Instructions for the task:
Every line below from the one containing "The width and height of the screenshot is (1813, 1020)." through the one containing "This screenshot has width=597, height=204." is to be printed exactly, with the pictures omitted.

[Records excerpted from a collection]
++++++++++

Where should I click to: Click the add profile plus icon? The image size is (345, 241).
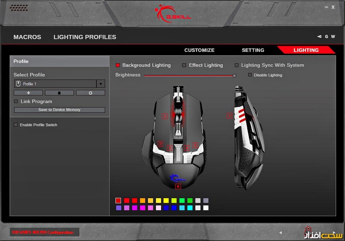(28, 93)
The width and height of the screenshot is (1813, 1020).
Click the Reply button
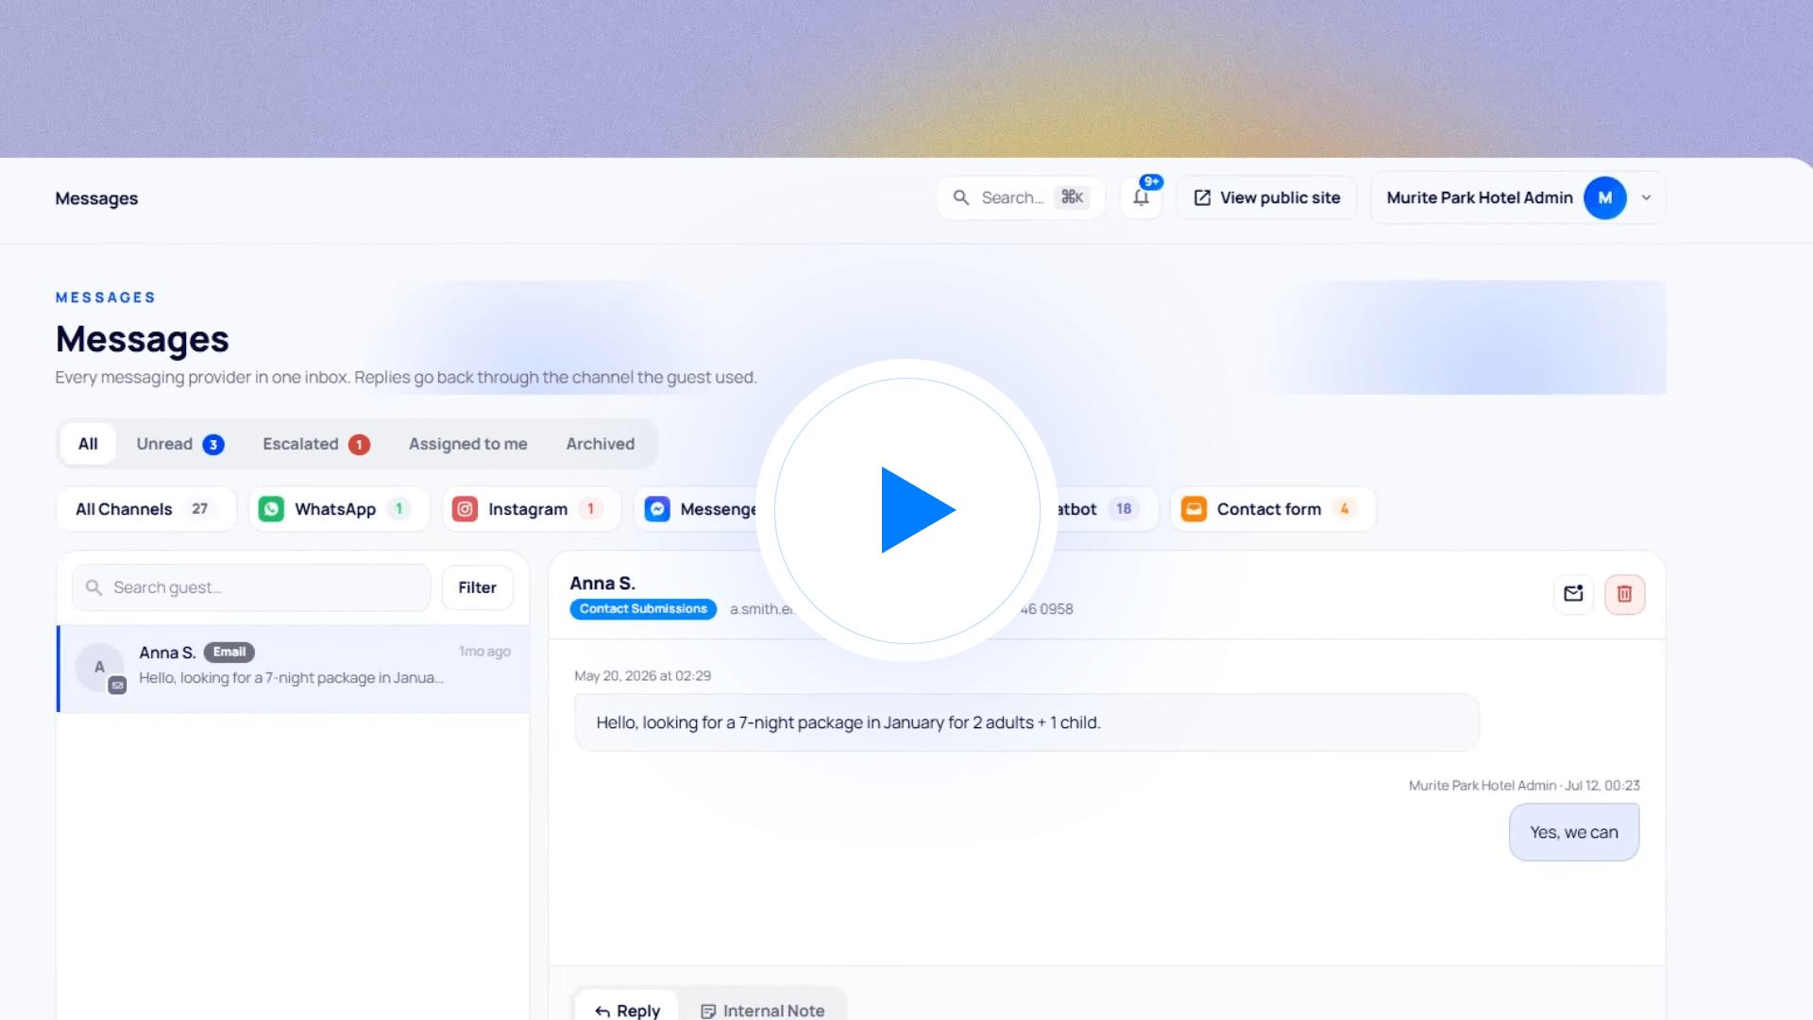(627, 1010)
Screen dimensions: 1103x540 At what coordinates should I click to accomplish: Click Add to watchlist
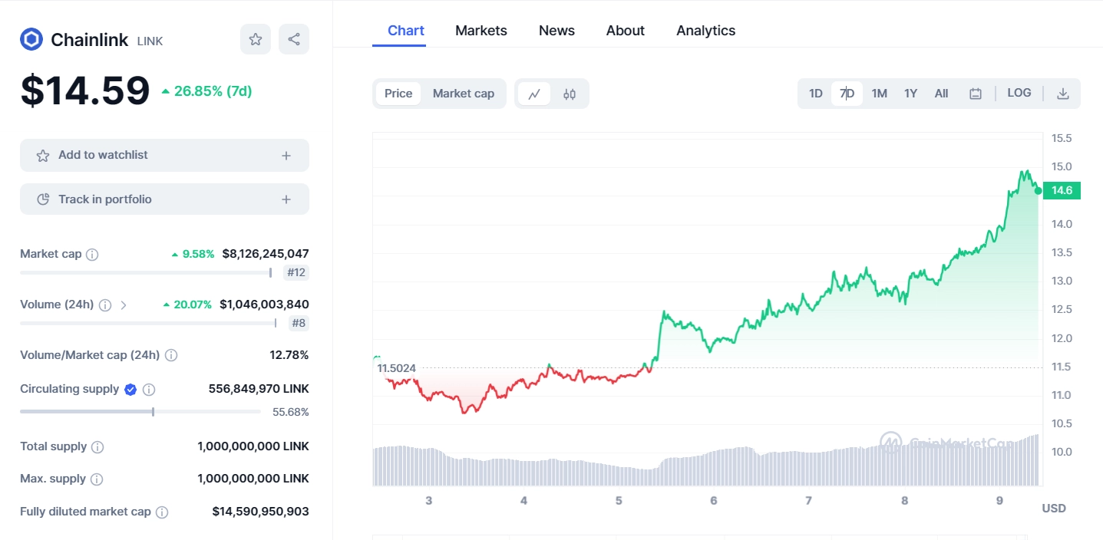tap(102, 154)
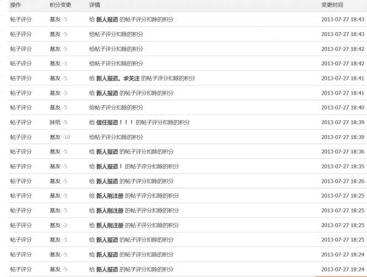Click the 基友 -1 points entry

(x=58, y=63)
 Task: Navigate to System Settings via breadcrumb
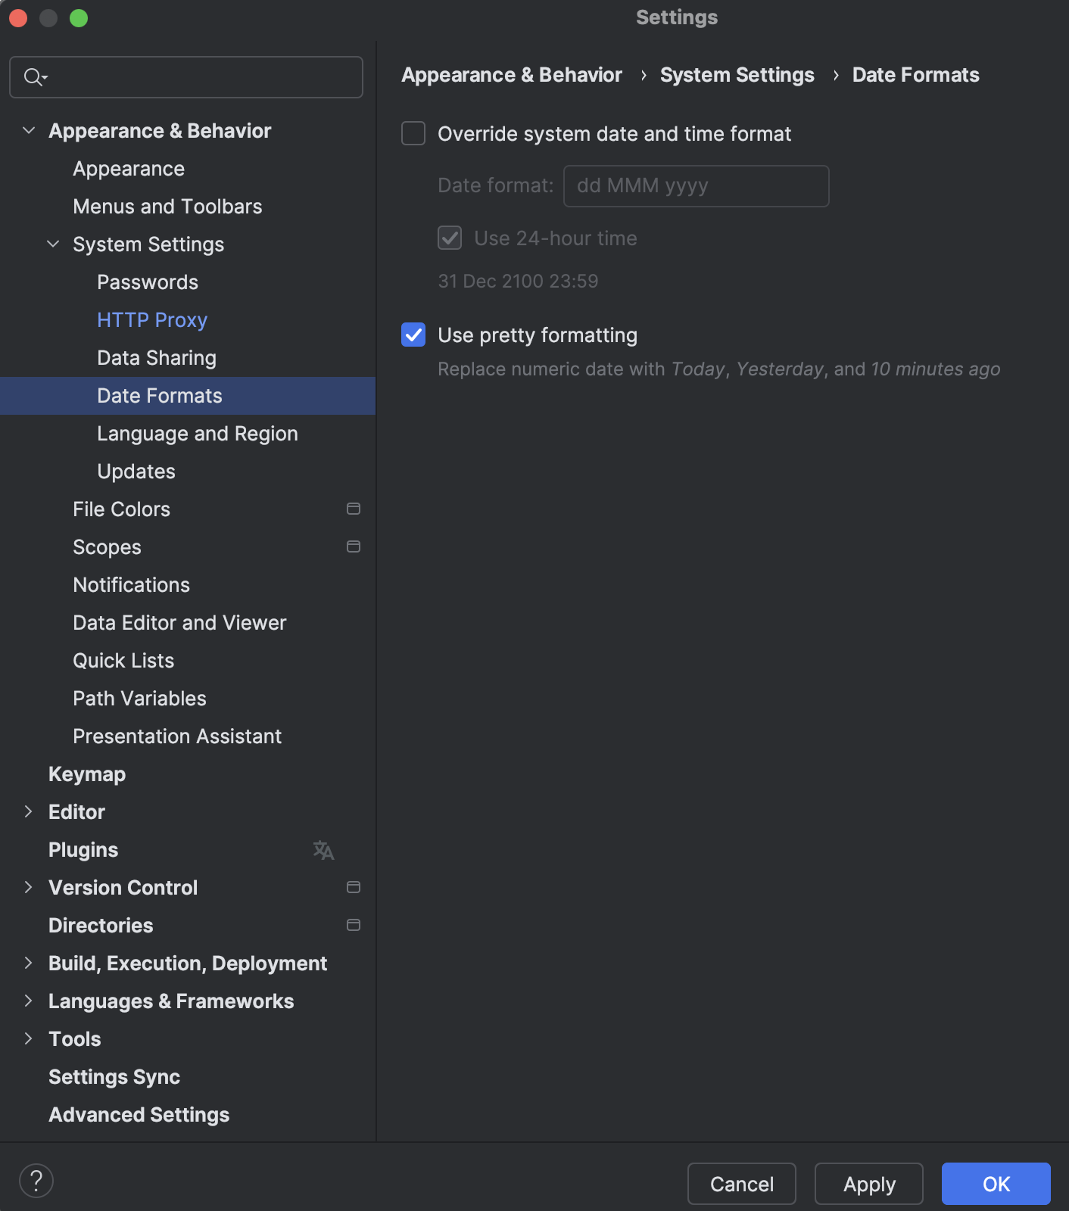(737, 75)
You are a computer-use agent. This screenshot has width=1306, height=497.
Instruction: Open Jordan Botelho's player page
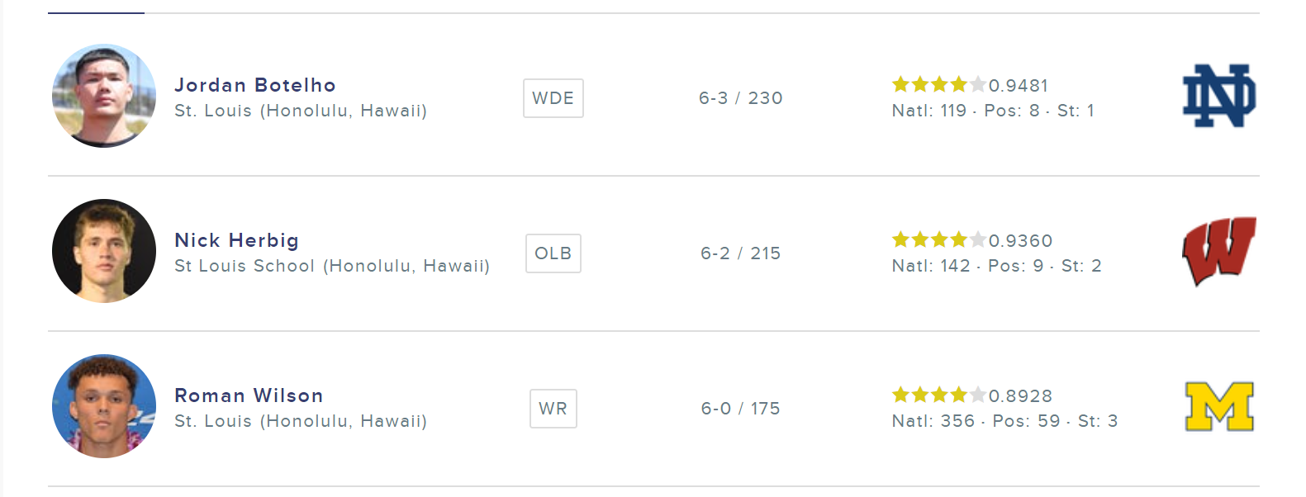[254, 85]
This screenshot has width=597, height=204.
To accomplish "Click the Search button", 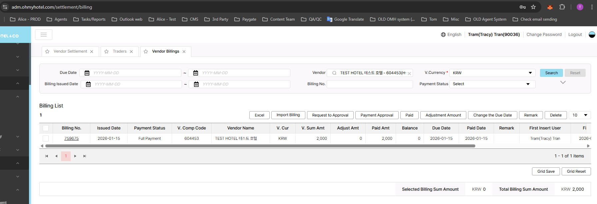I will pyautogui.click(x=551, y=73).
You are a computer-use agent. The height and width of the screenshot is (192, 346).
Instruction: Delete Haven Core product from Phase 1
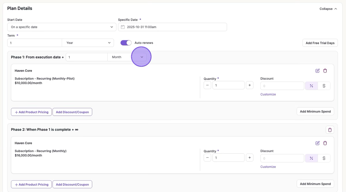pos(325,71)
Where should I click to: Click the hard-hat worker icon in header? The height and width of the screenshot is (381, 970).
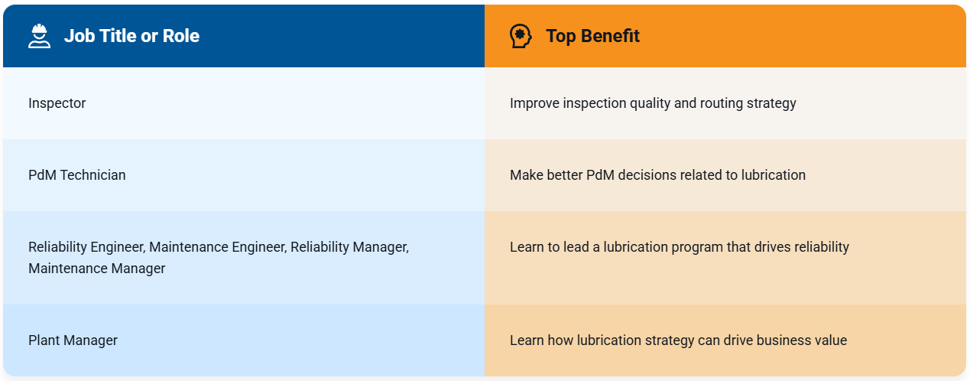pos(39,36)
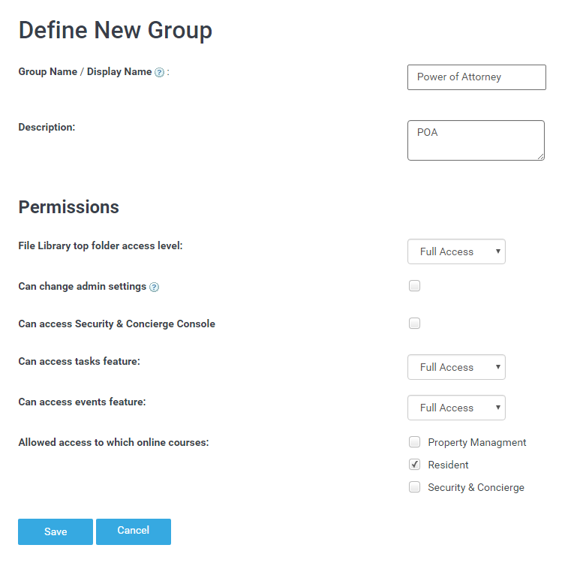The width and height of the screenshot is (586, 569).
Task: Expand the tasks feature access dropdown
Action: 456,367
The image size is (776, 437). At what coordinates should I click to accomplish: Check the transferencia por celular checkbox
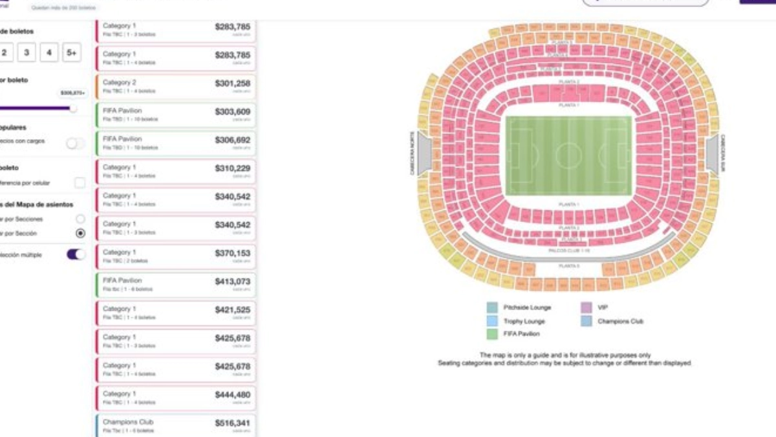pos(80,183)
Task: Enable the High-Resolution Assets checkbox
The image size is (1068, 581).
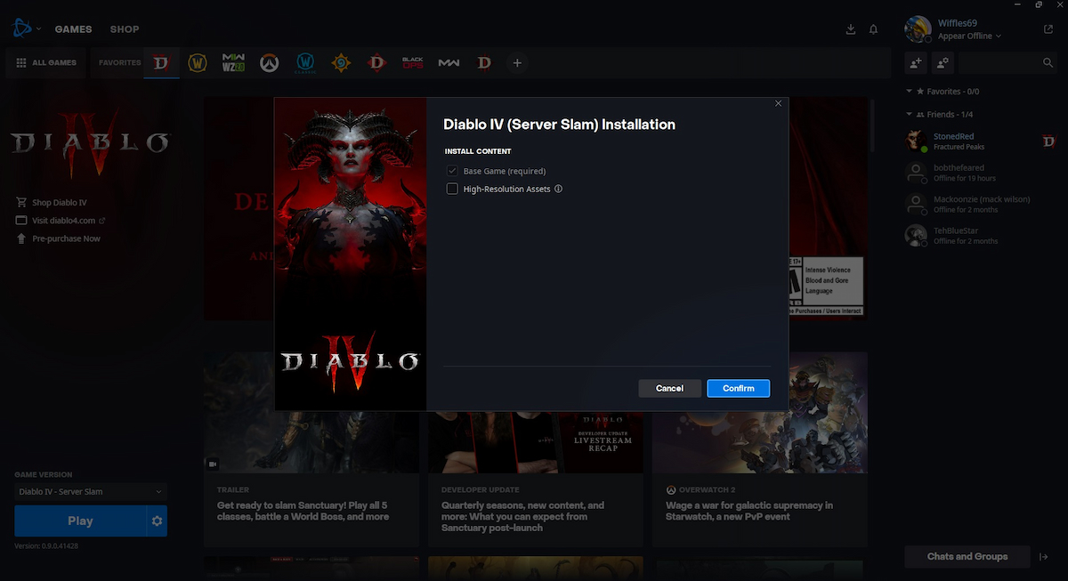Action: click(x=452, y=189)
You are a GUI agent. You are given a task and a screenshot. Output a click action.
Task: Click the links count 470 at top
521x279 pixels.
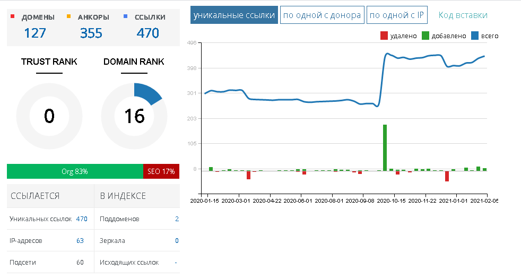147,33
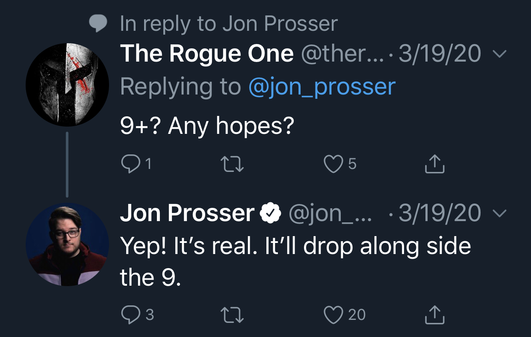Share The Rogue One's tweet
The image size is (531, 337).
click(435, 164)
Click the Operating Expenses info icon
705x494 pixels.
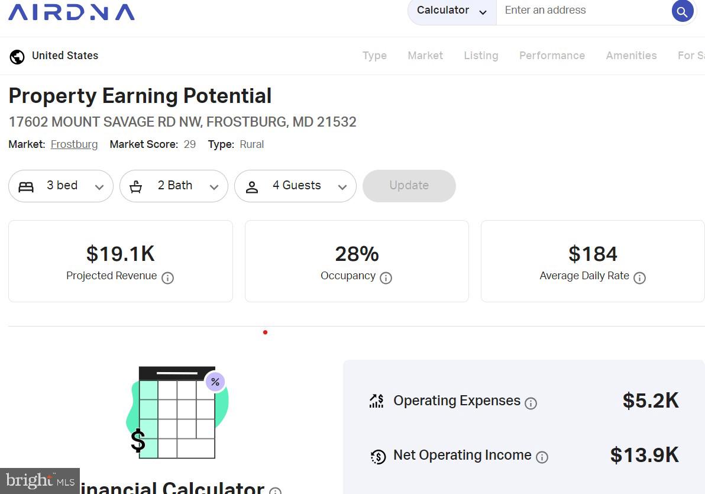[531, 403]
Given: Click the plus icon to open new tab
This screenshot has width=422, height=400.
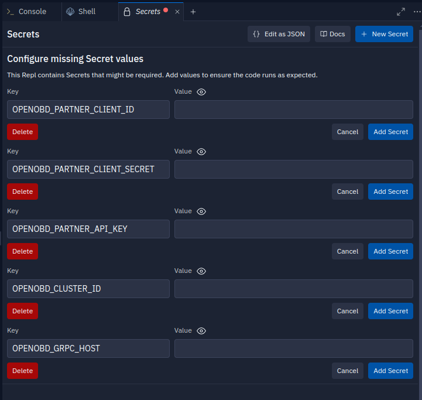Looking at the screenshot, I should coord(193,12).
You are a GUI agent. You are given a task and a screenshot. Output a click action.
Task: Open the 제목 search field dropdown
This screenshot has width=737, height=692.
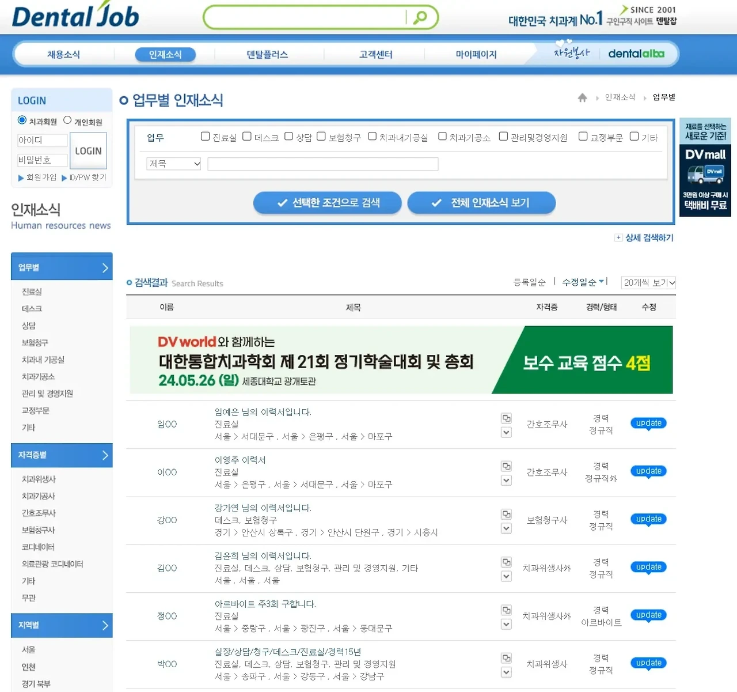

++++++++++

Solution for this exercise:
The width and height of the screenshot is (1813, 1020).
Click the Reply button
(627, 1010)
Screen dimensions: 1103x540 At what coordinates should I click to accomplish: Click Add to watchlist
tap(102, 154)
Click the 基友 -1 points entry

(x=58, y=63)
 Task: Navigate to System Settings via breadcrumb
(737, 75)
You are a computer-use agent. This screenshot has width=1306, height=497.
Instruction: Open Jordan Botelho's player page
[254, 85]
This screenshot has width=597, height=204.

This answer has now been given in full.